Dataset entries:
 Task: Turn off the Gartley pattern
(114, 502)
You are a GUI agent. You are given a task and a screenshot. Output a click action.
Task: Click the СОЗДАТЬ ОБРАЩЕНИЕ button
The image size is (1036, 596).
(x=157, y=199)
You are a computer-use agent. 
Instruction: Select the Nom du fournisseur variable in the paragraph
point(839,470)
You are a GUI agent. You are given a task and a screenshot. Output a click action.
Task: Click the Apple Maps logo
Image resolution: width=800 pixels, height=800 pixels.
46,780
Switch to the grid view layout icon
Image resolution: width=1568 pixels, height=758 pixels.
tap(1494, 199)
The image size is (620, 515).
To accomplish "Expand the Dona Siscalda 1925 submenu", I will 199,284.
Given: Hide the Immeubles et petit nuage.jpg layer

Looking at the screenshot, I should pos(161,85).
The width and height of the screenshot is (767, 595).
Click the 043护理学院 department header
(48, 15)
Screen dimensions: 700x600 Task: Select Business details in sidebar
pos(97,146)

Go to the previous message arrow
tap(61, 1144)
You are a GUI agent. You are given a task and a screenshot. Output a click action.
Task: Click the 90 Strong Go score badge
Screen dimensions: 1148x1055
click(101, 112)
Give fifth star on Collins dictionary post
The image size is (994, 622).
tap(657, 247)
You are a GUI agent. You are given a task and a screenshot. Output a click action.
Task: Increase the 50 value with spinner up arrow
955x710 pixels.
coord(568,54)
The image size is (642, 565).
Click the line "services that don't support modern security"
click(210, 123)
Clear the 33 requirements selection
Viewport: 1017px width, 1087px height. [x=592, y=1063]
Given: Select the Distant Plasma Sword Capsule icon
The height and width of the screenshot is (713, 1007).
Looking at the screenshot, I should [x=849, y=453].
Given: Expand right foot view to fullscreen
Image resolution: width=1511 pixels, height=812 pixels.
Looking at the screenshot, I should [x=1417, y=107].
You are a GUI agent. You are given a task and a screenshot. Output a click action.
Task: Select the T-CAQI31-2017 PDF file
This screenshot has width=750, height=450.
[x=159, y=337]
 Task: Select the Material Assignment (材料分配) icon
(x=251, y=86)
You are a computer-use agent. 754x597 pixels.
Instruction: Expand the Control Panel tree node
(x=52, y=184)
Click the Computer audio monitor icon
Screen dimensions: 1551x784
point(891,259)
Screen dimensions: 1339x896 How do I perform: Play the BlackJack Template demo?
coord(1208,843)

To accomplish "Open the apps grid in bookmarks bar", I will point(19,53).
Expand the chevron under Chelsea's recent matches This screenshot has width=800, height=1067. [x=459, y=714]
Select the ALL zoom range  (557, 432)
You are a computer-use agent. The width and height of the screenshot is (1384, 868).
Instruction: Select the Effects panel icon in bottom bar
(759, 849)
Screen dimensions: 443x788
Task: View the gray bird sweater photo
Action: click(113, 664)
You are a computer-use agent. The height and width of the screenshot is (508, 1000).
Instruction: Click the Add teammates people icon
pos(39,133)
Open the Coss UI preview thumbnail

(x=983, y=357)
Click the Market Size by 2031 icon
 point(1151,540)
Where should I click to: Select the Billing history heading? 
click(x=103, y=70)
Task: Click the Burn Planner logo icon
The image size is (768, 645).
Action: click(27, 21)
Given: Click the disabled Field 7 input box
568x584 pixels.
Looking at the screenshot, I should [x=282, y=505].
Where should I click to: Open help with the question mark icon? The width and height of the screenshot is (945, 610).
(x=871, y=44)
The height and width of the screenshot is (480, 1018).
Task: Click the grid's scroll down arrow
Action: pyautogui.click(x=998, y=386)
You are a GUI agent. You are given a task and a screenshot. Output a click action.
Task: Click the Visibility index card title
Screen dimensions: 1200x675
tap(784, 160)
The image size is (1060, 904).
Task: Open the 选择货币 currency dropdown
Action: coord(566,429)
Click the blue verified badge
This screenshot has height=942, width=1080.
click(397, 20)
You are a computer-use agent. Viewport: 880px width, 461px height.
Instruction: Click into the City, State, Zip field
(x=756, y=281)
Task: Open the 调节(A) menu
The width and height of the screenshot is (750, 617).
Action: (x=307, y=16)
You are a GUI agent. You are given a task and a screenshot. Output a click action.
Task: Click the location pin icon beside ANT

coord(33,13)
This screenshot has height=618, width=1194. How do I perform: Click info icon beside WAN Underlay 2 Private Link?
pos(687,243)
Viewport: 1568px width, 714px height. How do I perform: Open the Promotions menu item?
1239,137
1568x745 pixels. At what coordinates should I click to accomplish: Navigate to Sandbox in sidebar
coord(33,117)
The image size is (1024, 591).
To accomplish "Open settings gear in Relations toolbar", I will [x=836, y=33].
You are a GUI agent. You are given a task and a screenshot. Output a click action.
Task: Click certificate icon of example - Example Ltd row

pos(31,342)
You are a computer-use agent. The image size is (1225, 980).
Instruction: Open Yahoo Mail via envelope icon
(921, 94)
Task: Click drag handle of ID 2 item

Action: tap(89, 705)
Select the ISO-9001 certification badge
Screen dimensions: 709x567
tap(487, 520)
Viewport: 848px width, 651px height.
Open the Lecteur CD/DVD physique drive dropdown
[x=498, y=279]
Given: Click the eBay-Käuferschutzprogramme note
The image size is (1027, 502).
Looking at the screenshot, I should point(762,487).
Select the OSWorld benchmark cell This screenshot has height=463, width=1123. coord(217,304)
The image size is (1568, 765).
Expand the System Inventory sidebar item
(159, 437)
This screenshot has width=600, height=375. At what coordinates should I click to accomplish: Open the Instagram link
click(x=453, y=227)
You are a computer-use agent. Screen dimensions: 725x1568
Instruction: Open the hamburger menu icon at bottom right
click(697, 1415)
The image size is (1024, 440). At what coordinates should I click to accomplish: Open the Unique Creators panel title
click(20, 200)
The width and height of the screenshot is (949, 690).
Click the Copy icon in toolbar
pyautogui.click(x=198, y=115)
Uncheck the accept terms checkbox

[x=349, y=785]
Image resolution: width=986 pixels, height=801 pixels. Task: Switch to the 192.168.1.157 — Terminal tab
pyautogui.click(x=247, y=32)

EXERCISE AIM: Only the lines from the one containing "The image size is (1024, 440)." to the end of the records should be repeated, exactly as they appear.

ANSWER TO THE EXERCISE:
The image size is (1024, 440). At what coordinates should I click to accomplish: Open the Unique Creators panel title
click(20, 200)
The width and height of the screenshot is (949, 690).
Click the Copy icon in toolbar
pyautogui.click(x=198, y=115)
Uncheck the accept terms checkbox

[x=349, y=785]
Image resolution: width=986 pixels, height=801 pixels. Task: Switch to the 192.168.1.157 — Terminal tab
pyautogui.click(x=247, y=32)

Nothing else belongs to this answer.